Trees started dropping their leaves in Southern BC during August, instead of October and deep into the fall season, a sure sign that our climate patterns are unstable and changing fast … perhaps faster than the most dire of predictions.
Halloween is in serious jeopardy this year, as the quintessential orange pumpkins are ripening too soon. Drive around Vancouver Island, and farmlands are already a blaze of bright-orange fields. Best you stick them in the freezer for the next seven weeks if your Halloween plans involve carving jack-o’-lanterns to scare the children, the same kids who should be more terrified of the sugar in the treats than a poor frigid pumpkin tagged as Exhibit A in the public trial of climate-change deniers. And look for a glut of pumpkin puree, pumpkin dip, pumpkin bread, pumpkin pudding, pumpkin pie, pumpkin ….
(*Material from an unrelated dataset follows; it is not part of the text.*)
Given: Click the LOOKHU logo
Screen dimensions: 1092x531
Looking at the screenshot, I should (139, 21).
The annual Salt Spring Island Apple Festival will be held on the quaint, laid-back Gulf Island on Sunday, October 4th … but the apple harvest is nearing an end already, and it’s only the first week in September. Sure, there will still be the hearty celebration of apples and memorable bonding with organic farms and yogi farmers that produce the tasty, healthy food, but don’t look to the trees for the apples. But, you’ll be on Salt Spring Island, so life must be good enough for you already.
Whistler Blackcomb Ski Resort in Whistler and Mount Washington Alpine Resort on Vancouver Island received their first dusting of snow yesterday, September 2nd, with more expected tonight. This right after the worst ski season in recent memory. Mountain peaks in Banff and Jasper in Alberta also saw snow last week. Now, that’s weird, but neither swop nor swap your hiking boots for ski boots just yet, as Mother Nature could have more messages in store for people and politicians suffering from rectal cranial inversion.
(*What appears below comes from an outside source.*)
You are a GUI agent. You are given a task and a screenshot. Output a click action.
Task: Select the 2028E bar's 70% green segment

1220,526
Tide Rip Grizzly Tours photographed a Brown Booby deep in Knight Inlet on a Grizzly Bear viewing tour this week. A Booby in BC? That’s rather significant, because Boobies are found in pantropical regions of the world, not the Pacific Northwest. There’s a massive warm blob in the northern Pacific Ocean, from Mexico to Alaska, which may be altering weather across the continent, and this year’s El Nino in the eastern Pacific is predicted to be the strongest in 18 years. Yep, that’s right where our beautiful British Columbia is.
This may be a frivolous jab at the climate change that has already materialized, but it isn’t meant to diminish our concern for our hurting planet and our fragile environment. Our species will indeed survive, for a while longer, at least, but the future is more bleak as we face Halloween with freezer-burnt pumpkins, and the Brown Boobies have eaten all the wild salmon.